(Collected data entries)
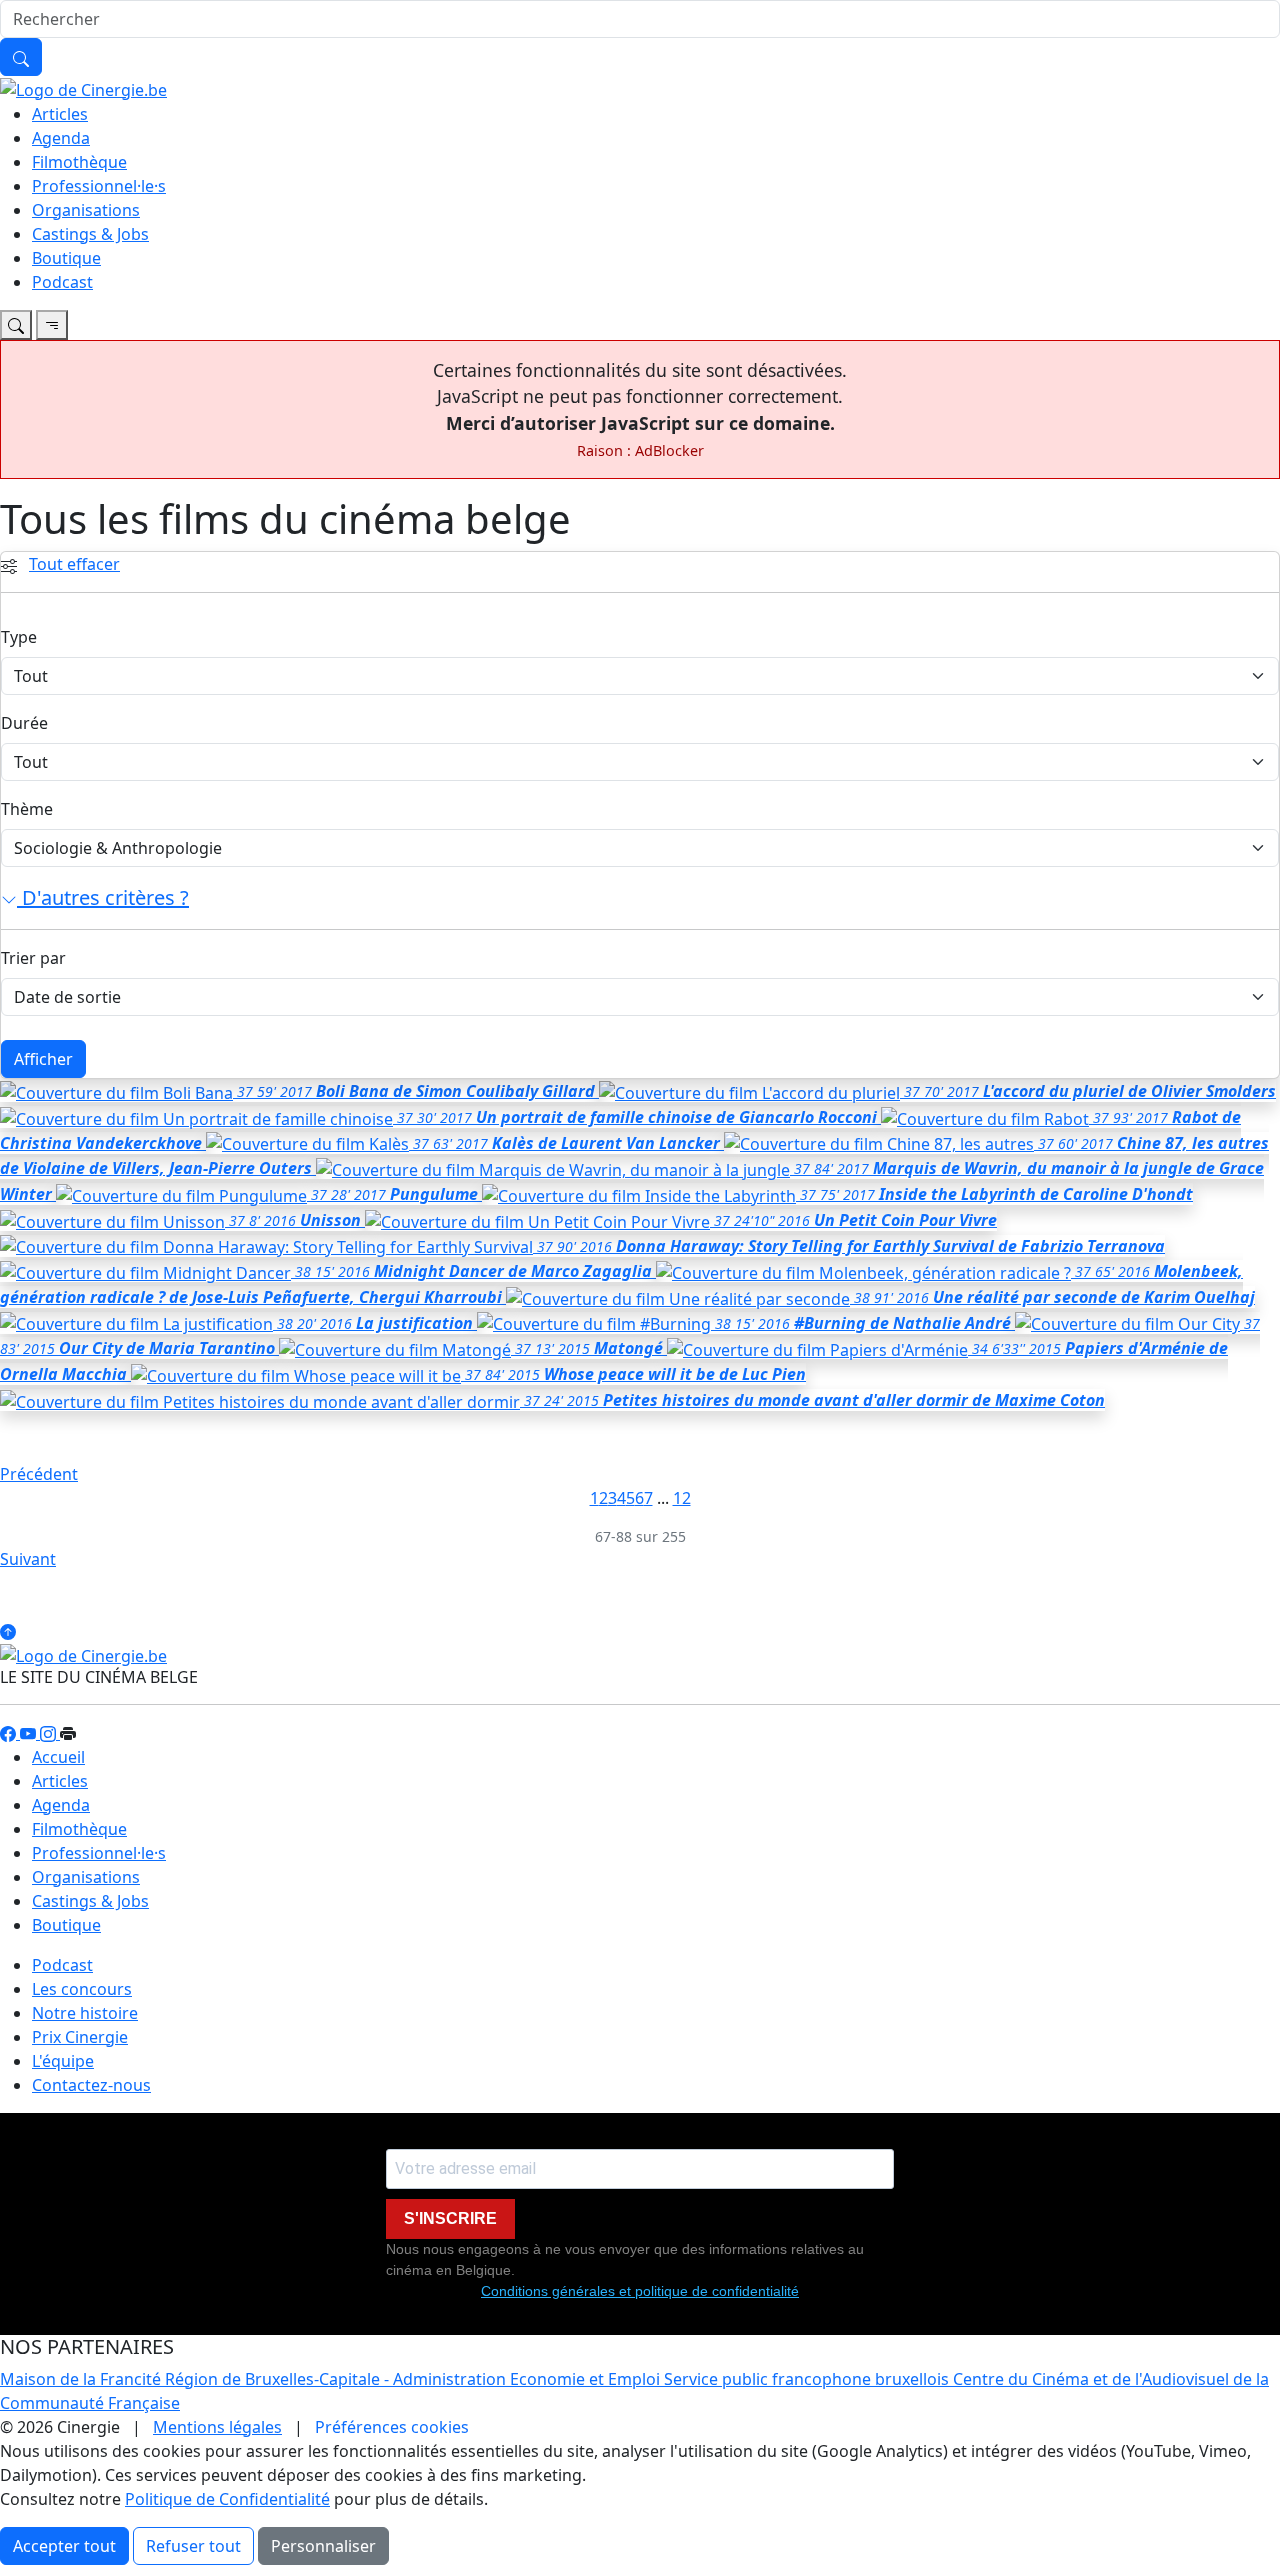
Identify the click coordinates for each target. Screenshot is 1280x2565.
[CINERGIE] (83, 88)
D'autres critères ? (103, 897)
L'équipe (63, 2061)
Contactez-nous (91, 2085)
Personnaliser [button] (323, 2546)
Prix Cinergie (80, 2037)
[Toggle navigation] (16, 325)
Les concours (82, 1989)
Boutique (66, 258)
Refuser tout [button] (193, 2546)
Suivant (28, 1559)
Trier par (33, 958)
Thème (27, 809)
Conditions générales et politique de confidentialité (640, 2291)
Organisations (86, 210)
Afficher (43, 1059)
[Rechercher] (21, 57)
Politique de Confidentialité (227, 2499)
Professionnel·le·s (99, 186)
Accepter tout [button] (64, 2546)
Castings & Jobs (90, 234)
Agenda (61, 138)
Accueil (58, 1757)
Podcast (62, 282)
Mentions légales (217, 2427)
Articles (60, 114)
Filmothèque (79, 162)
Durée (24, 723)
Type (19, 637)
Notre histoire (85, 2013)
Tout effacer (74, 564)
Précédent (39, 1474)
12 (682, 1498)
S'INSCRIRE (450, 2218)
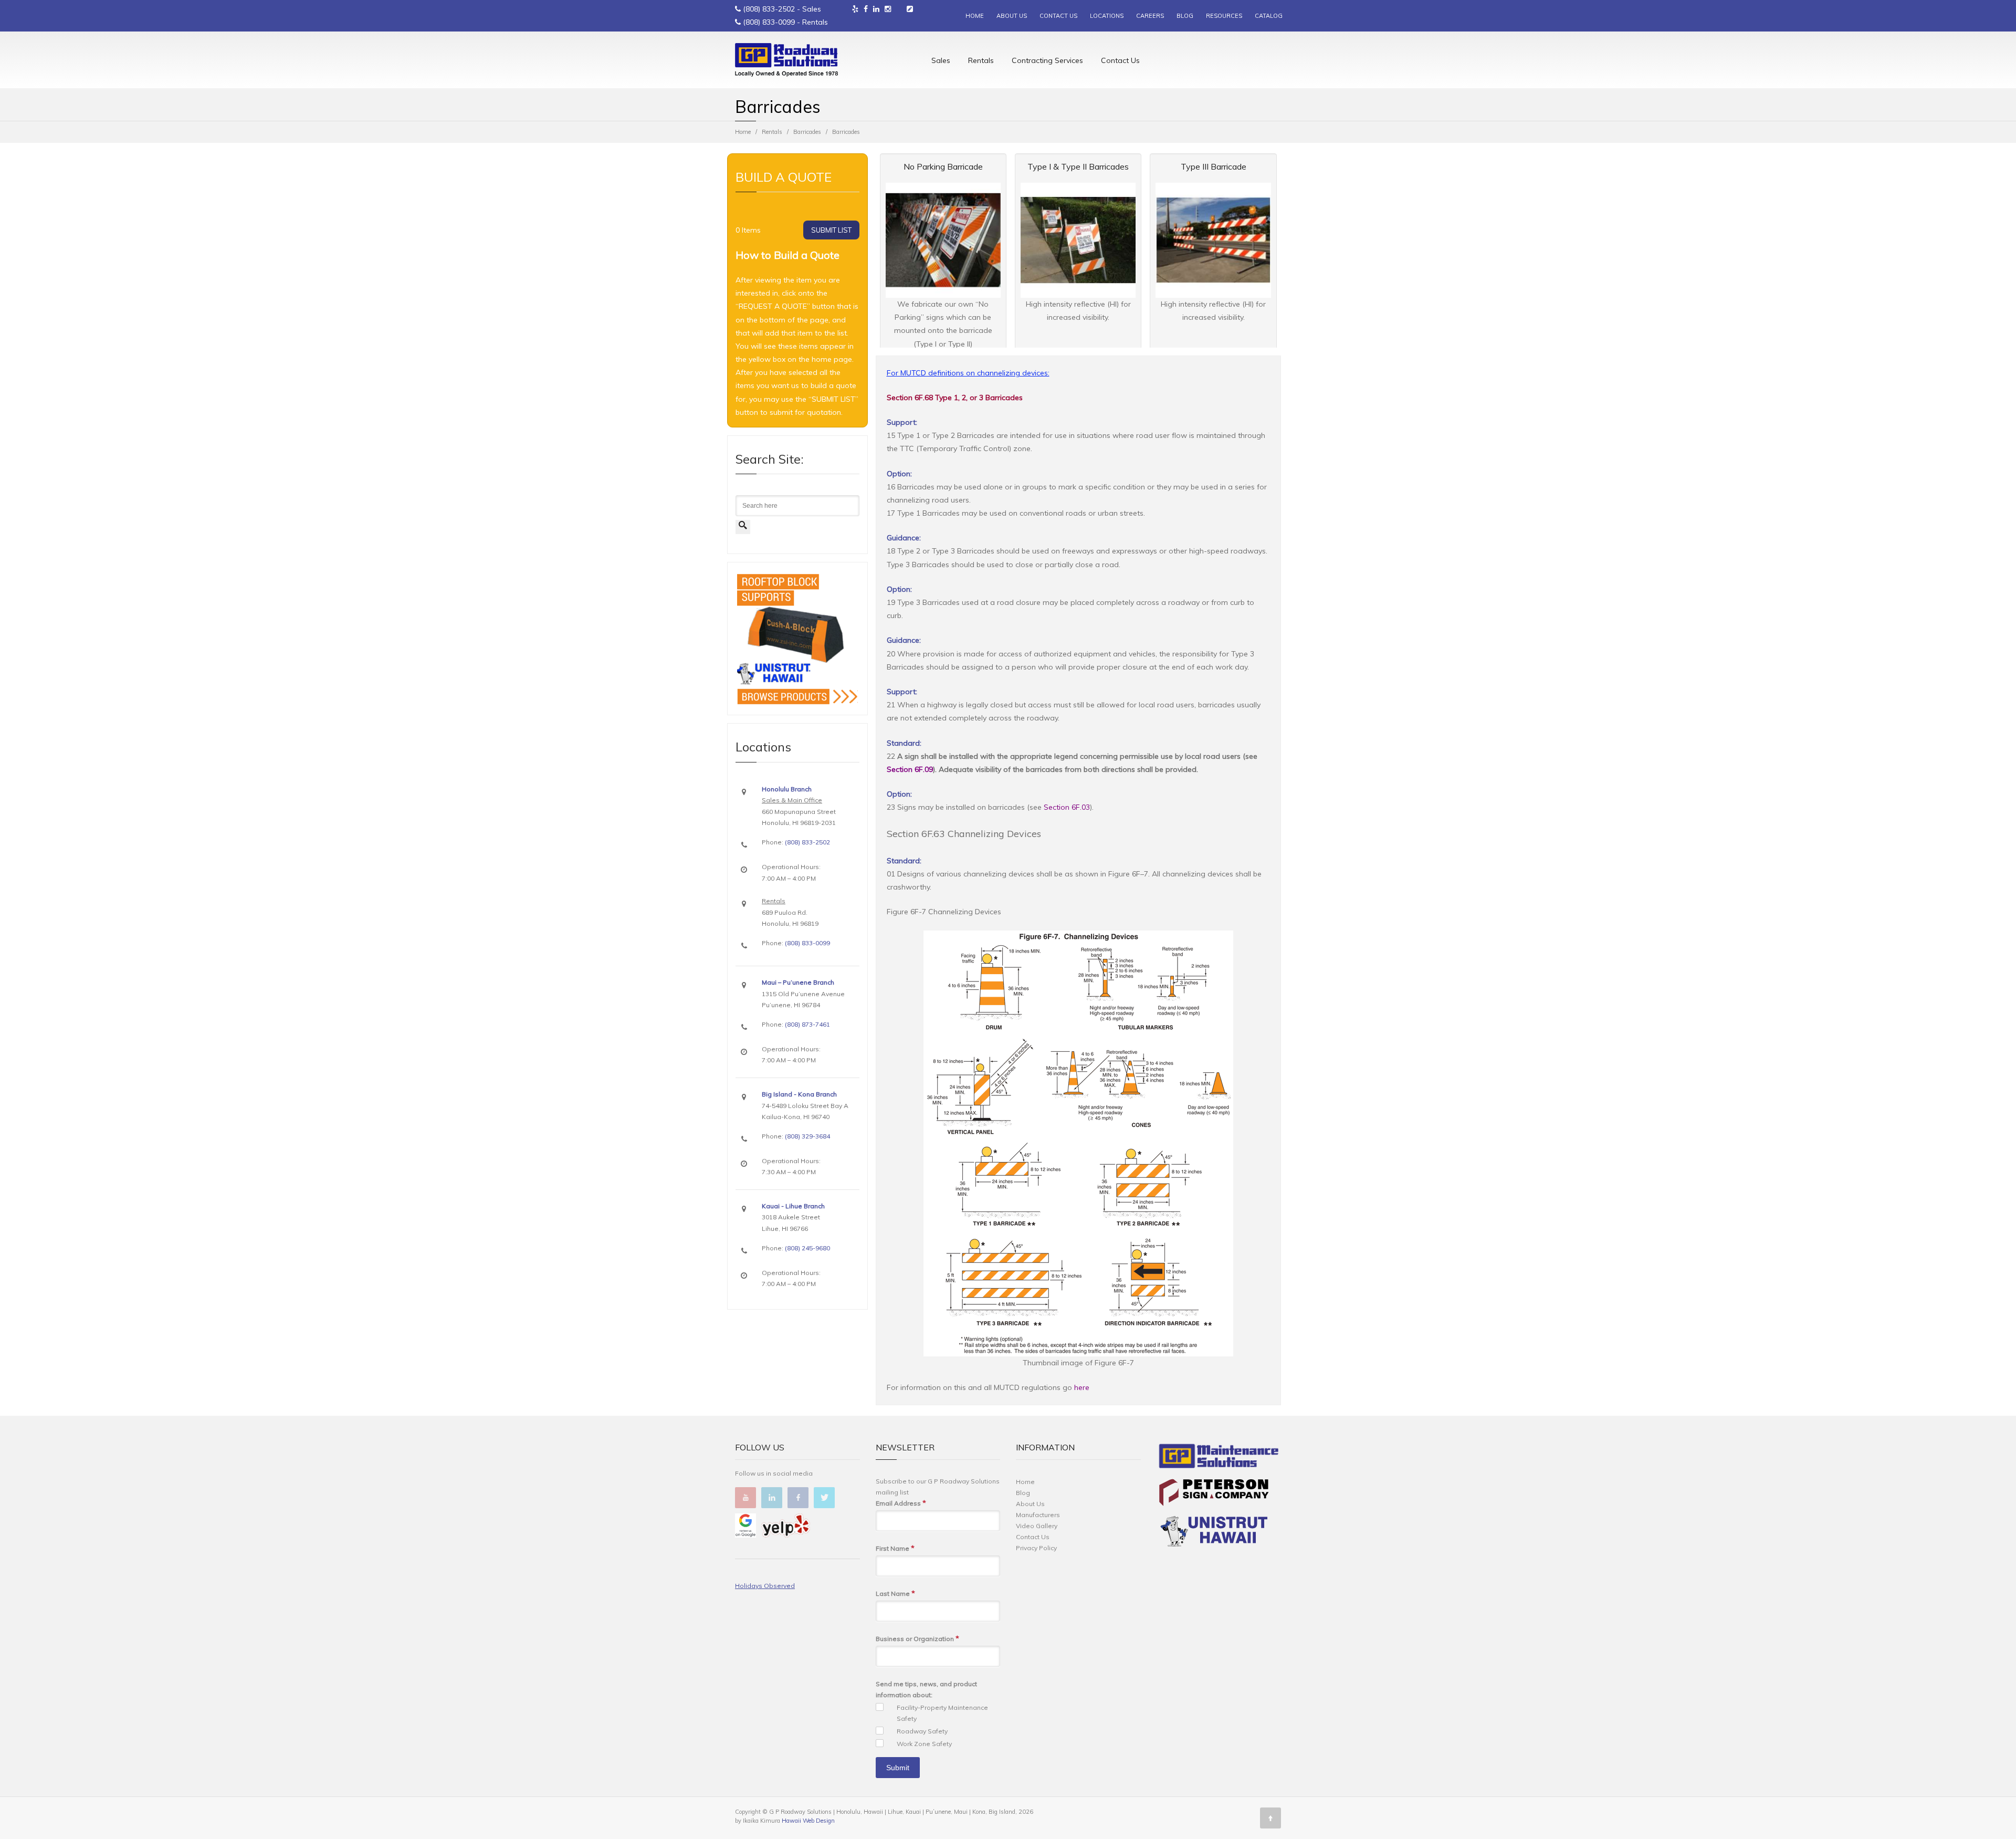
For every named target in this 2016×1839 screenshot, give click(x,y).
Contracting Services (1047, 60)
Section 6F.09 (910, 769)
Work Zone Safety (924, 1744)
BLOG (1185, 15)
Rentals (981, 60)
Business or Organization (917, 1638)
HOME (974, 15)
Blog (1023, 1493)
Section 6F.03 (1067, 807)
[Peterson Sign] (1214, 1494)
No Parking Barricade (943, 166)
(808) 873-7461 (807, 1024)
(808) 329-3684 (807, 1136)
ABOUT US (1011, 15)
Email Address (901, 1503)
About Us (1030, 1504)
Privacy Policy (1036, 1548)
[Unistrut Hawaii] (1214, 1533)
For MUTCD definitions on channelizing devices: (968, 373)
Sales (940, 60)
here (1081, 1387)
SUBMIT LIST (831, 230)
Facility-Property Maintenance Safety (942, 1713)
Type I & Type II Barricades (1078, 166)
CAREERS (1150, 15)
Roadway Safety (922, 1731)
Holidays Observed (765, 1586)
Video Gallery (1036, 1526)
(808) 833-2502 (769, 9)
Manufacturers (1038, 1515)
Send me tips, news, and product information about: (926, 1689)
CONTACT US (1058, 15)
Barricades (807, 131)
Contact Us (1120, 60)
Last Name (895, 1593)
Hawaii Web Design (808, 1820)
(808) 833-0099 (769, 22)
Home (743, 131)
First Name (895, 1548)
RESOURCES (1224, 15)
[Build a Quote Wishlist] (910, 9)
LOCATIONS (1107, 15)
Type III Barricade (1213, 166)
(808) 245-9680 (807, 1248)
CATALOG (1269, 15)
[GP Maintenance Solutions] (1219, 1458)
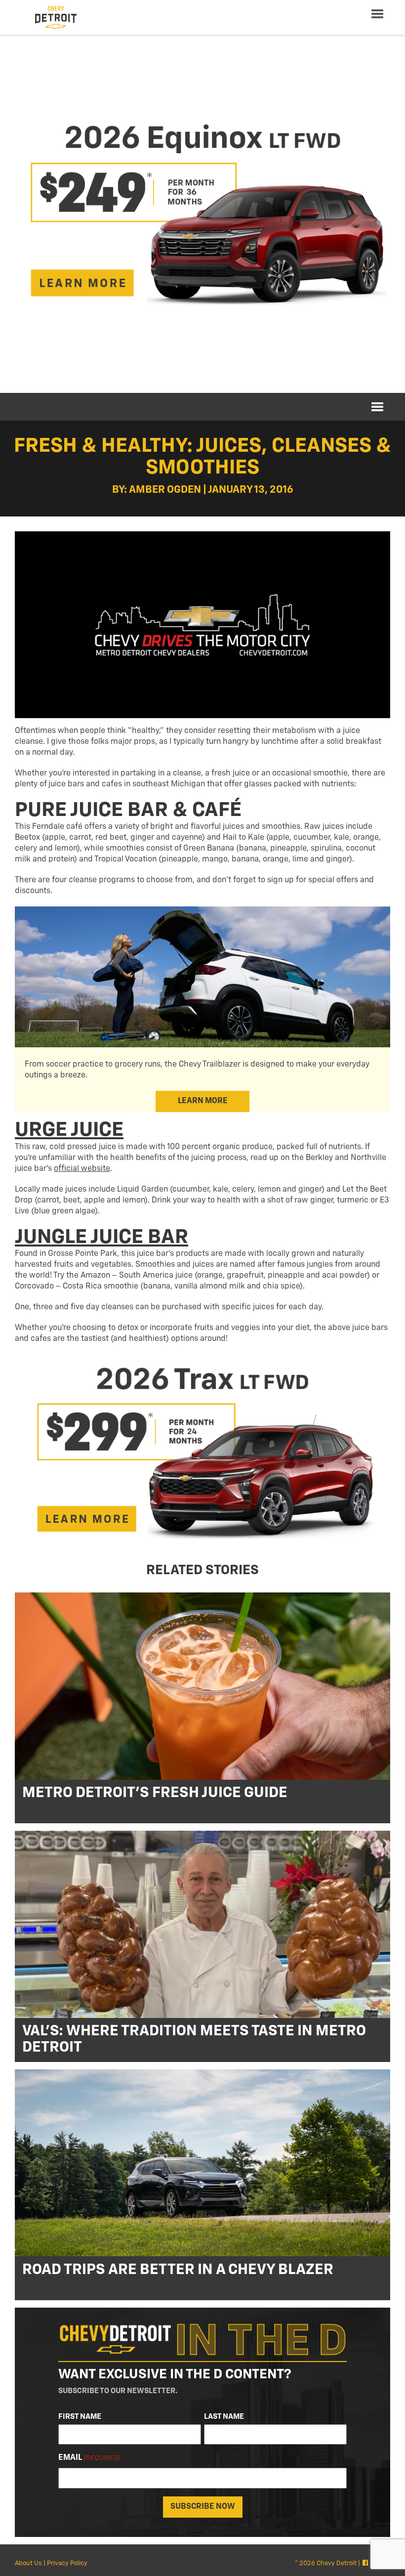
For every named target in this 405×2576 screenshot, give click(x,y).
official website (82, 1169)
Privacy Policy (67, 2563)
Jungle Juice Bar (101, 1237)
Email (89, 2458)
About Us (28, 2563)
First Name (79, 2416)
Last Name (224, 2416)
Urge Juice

*What you need to do*. Wherever the word "Safety" appears in a line of the data, copy that line.

*Solution to the problem*.
Work Zone Safety (924, 1744)
Facility-Property Maintenance Safety (942, 1713)
Roadway Safety (922, 1731)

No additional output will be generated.